* Work item: Please copy every line below that contains the string "Given".

Data section Start Marker

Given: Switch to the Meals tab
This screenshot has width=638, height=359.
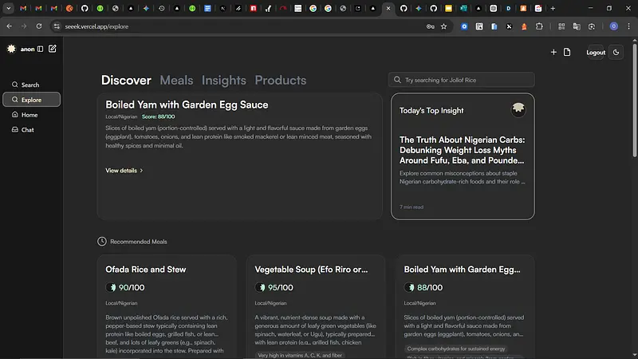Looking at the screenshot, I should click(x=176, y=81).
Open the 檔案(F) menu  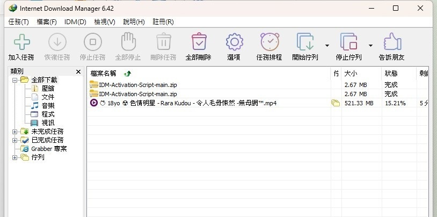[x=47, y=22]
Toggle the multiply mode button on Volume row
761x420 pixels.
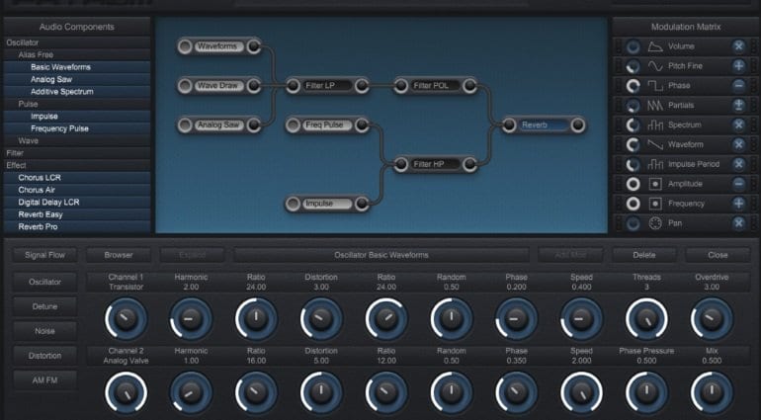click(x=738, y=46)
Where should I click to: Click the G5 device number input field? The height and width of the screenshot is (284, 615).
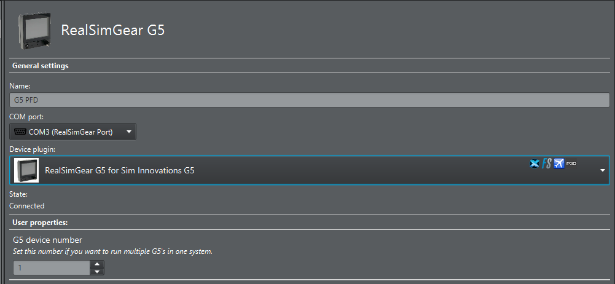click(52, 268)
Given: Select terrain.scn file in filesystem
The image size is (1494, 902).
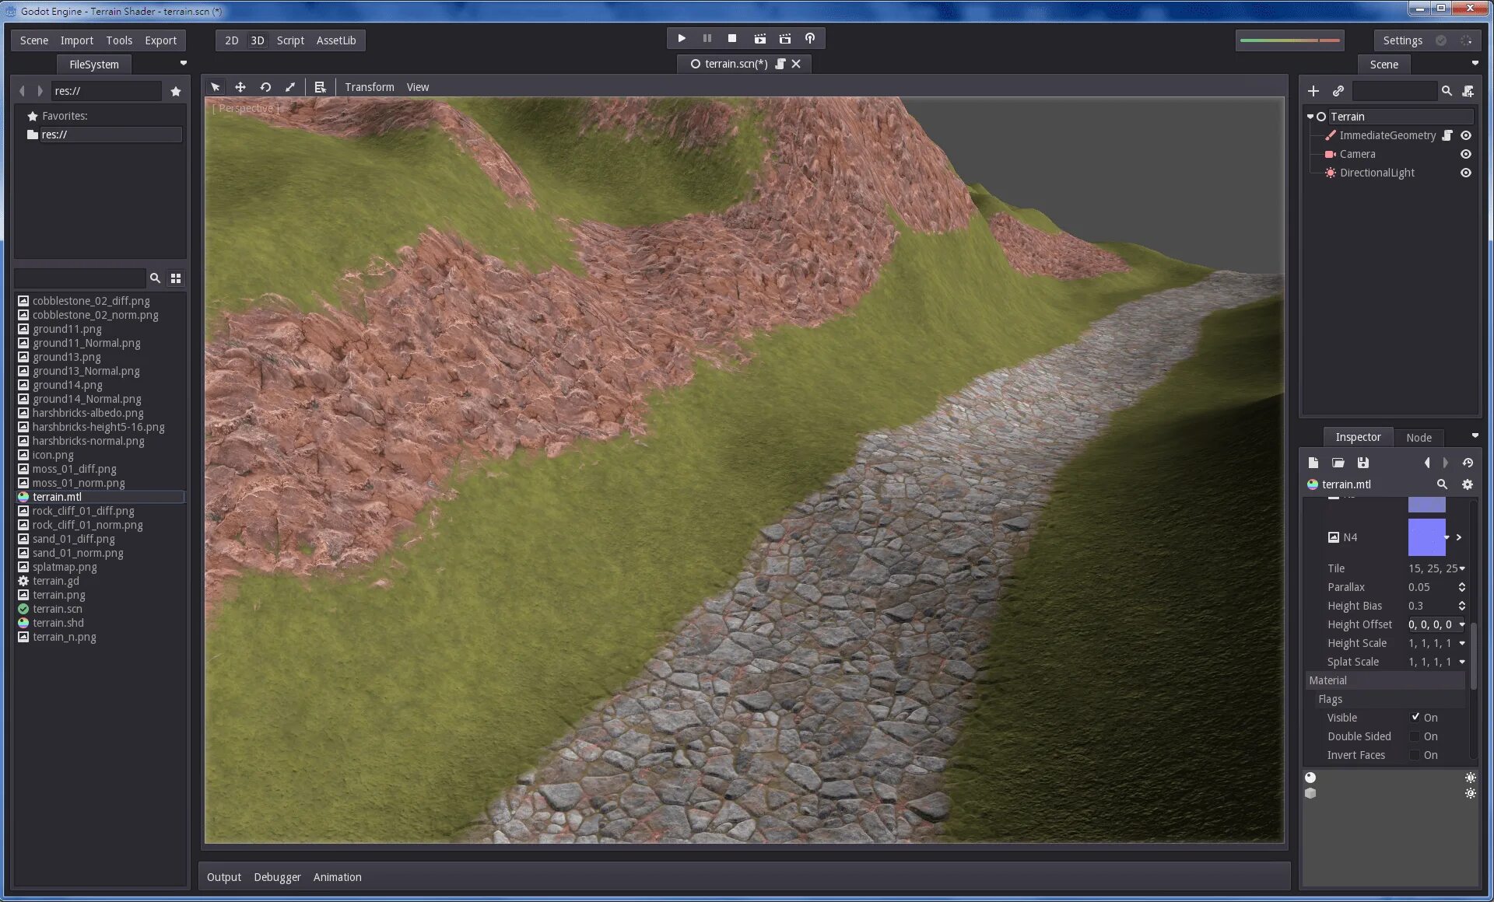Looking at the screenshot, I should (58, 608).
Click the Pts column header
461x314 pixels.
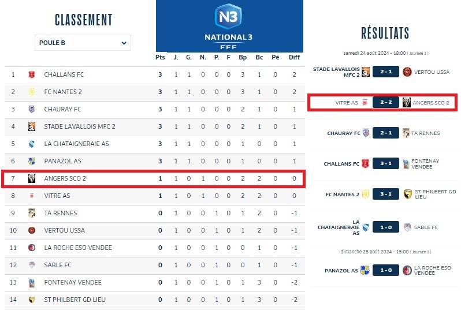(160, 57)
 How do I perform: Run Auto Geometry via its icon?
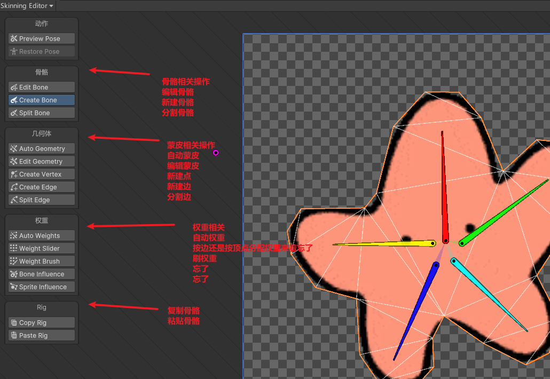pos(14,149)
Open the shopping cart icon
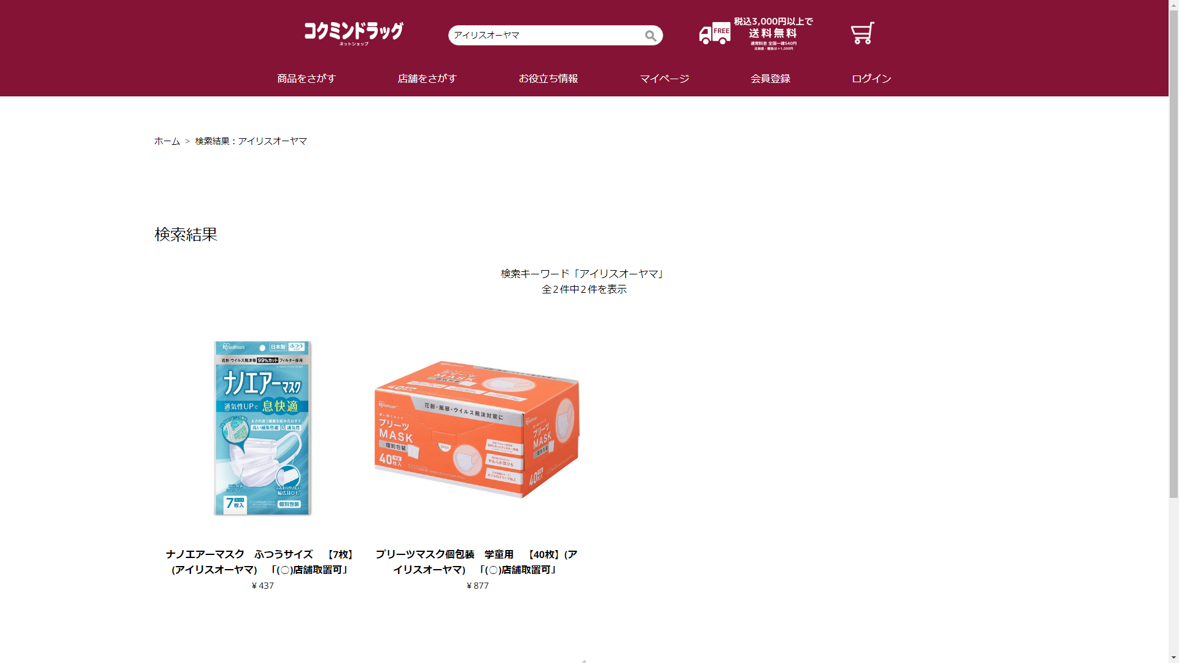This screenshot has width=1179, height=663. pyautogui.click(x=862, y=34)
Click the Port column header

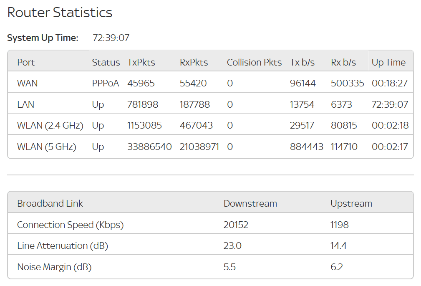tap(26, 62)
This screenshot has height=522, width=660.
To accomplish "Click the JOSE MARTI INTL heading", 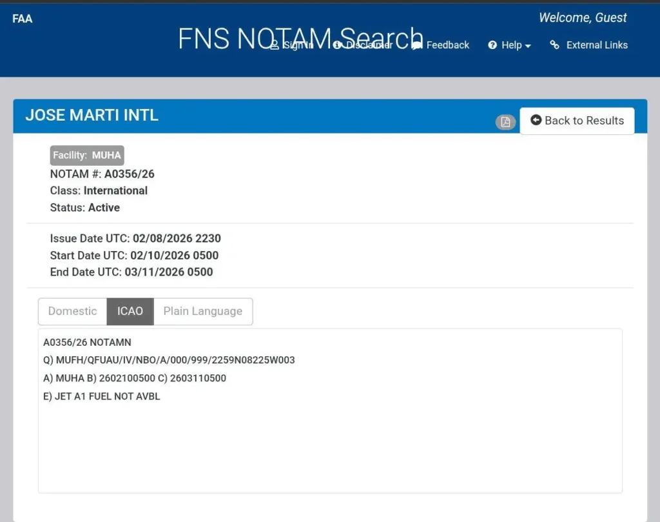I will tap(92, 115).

Data section End Marker

* Reply to the exercise:
Given: Switch to the Meals tab
Given: Select terrain.scn file in filesystem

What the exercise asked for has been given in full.